Pablo Escobar is still remembered two decades after his death in Colombia, and Latin America in general, but the way he is recalled varies.
Twenty years ago, on December 2, 1993, Pablo Escobar was shot and killed during a raid by the Colombian police. The operation, which took part in Medellin, would be the beginning of the end for the Medellin Cartel which was headed by Escobar, one of the most powerful and ruthless criminal entities in Colombia at the time.
Fear no more?
Pablo Escobar’s rise to fame and the violent actions that he carried out during the late 1970s and 1980s, at the height of his power, has generally been well-documented.
He and his allies, such as the Ochoa brothers and Jose Gonzalo Rodriguez Gacha, transformed the Medellin Cartel into a powerhouse within his country. (Incidentally, Jhon Jairo Velasquez Vasquez, AKA Popeye, one of Escobar’s assassins, was freed this past September after spending just 23 years in prison, even though he has declared to the media that he has killed around 300 people).
He was particularly violent against his opponents, whether they were members of the Colombian government, security forces, journalists that did not write about him from a positive angle, or of other criminal entities, such as the Cali Cartel.
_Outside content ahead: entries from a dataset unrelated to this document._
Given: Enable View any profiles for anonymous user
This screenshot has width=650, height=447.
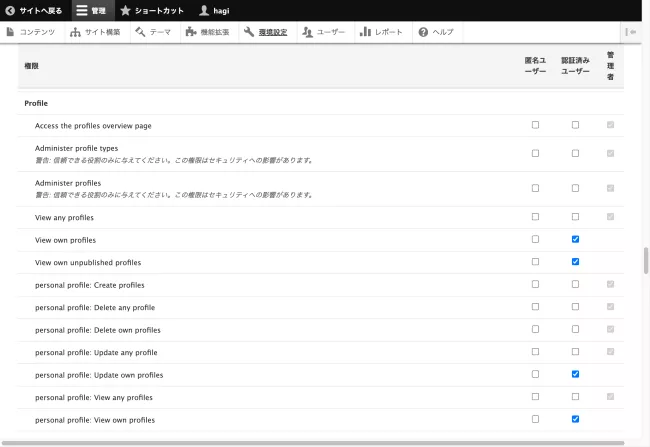Looking at the screenshot, I should [x=535, y=217].
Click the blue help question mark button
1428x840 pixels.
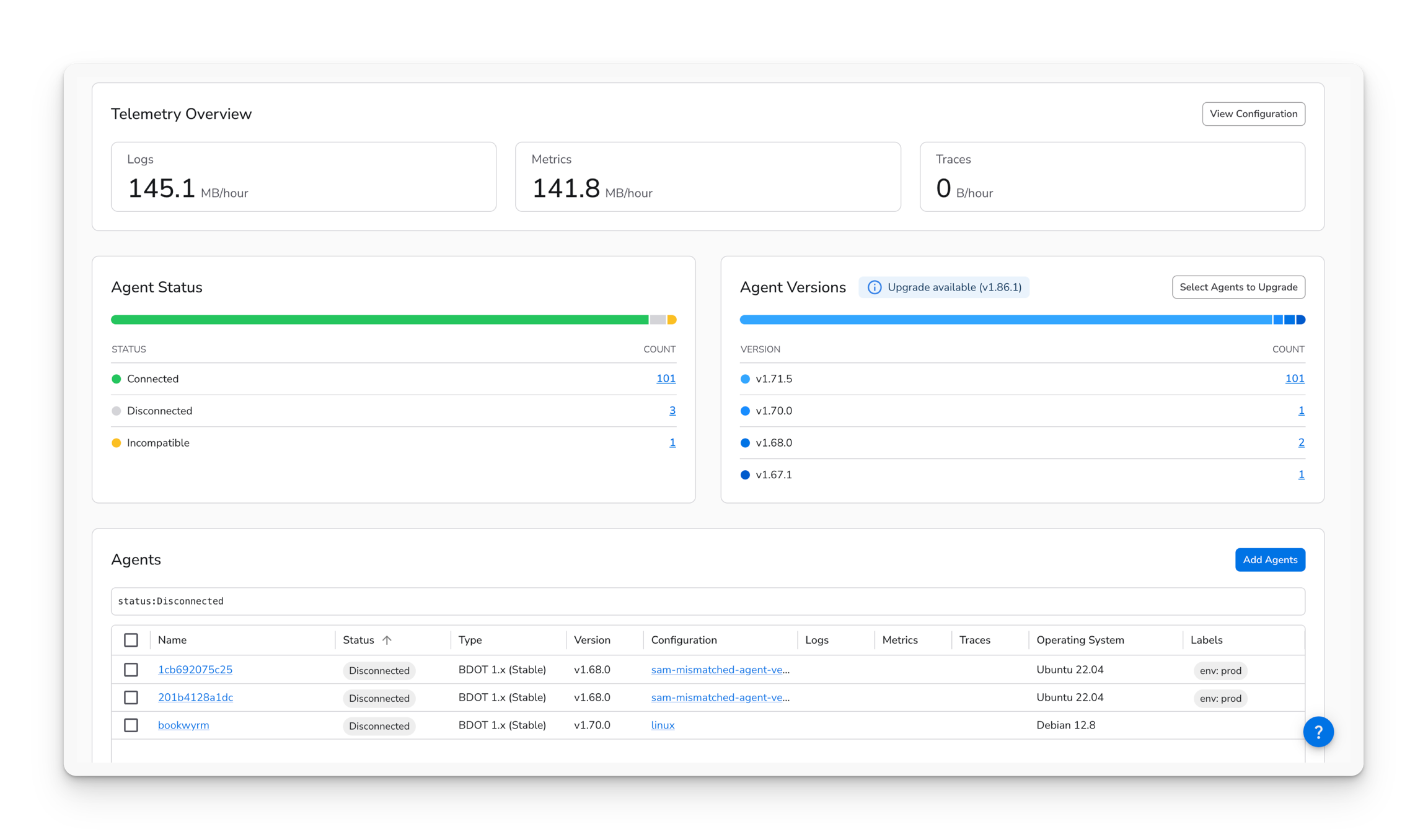point(1318,732)
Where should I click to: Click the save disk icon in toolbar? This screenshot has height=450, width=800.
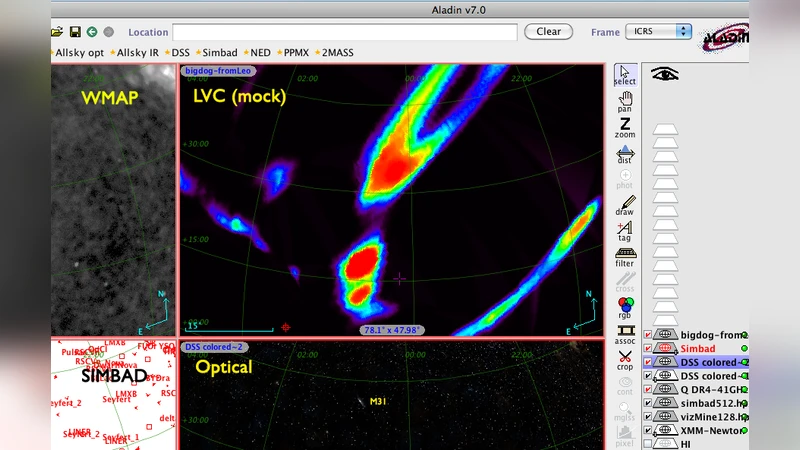tap(75, 32)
Some of Pablo Escobar’s most famous assassinations includeGuillermo Cano, editor of the daily El Espectador, as well as the 1989 murder of Colombian presidential candidate Luis Carlos Galan.
Moreover, it has often been alleged that Escobar, also known as El Patron or El Doctor, orchestrated the 1985 storming of the Colombian Supreme Court by fighters of the M-19, a defunct Colombian left-wing guerrilla movement.
One curious factor that made him different from other drug traffickers of the time is that, to paraphrase Mark Bowden (author of the 2001 best-seller biography “Killing Pablo”), Escobar did not just want to be rich and powerful, he also wanted to be loved.
To this end, he carried out many philanthropic initiatives in his native region of Antioquia, such as building sports complexes and bringing electricity to isolated areas. Even today, he is still fondly remembered in several Medellin neighborhoods for constructing houses for people in need.
Most memorable was Pablo Escobar’s success in getting elected to the Colombian Congress. This happened in 1982, when he ran as part of the Colombian Liberal Party and was elected to be an alternative in the House of Representatives.
Furthermore, when Escobar went to prison, it was on his own terms. He managed to hatch a deal with the Cesar Gaviria administration through whichhe was allowed to build a prison, known as La Catedral, for himself and some of his associates. Unsurprisingly he did not spend much time there before escaping.
When he was killed in 1993 by a Colombian police task force known as Search Block, Pablo Escobar was trying to negotiate a new surrender. However, after the embarrassing fiasco of La Catedral, neither Gaviria nor Washington (which was increasing its presence in Colombia to combat drug trafficking) were eager to accept a new agreement.
Pablo Escobar’s legacy
Two decades after his death, the question now is how Escobar is, or should be, remembered. Certainly, he has become part of Latin American pop culture history. This is perhaps best exemplified by the telenovela aptly entitled “Pablo Escobar: El Patron del Mal” (The Lord of Evil).
The soap opera portrays Escobar’s life, but whether it gives too much humanity to the late kingpin is open to debate.
It should be noted that it is not just television stations that are capitalizing on Pablo Escobar’s admittedly fascinating story. Even his son Sebastian Marroquin (he changed his name two decades ago after Escobar’s death), is profiting from his late father’s image, as he has created a clothing line called Poder Poder.
The line produces items such as t-shirts that have a picture of Escobar’s arrest documents as well as his father’s face. Marroquin argues that he started this enterprise so that he could influence young people to not become criminals, however, he has been critiqued for this initiative nevertheless.
It should be noted that there has been much scholarly work analyzing Pablo Escobar’s life. Apart from Bowden’s aforementioned Killing Pablo, the renowned journalist Yolanda Ruiz recently made public an interview with Escobar that she carried out in 1988.
The interview is fascinating, as Escobar is ambiguous regarding his role as a drug trafficker while also describing himself as “simply a person that respects the ideas of other people” (for audio of the interviewclick here).
It is a worrisome development that a new generation of Colombians and Latin Americans, who did not grow up during Pablo Escobar’s era of terror, may become fond of him.
A similar pattern is already emerging in Mexico, where there are alarming reports that some young Mexicans want to become narcos, due to the wealth and power of criminal entities like theZetasor Sinaloa Cartel.
As for Colombia, modern-day drug trafficking entities are not as powerful as Escobar’s Medellin Cartel was, but there are plenty of criminal groups involved in this trade.
These include the FARC, as well as criminal gangslike the Urabeños. Hopefully, whatever the future of drug trafficking in Colombia, no narco-lord will ever have the same type of power and impunity that Pablo Escobar once enjoyed.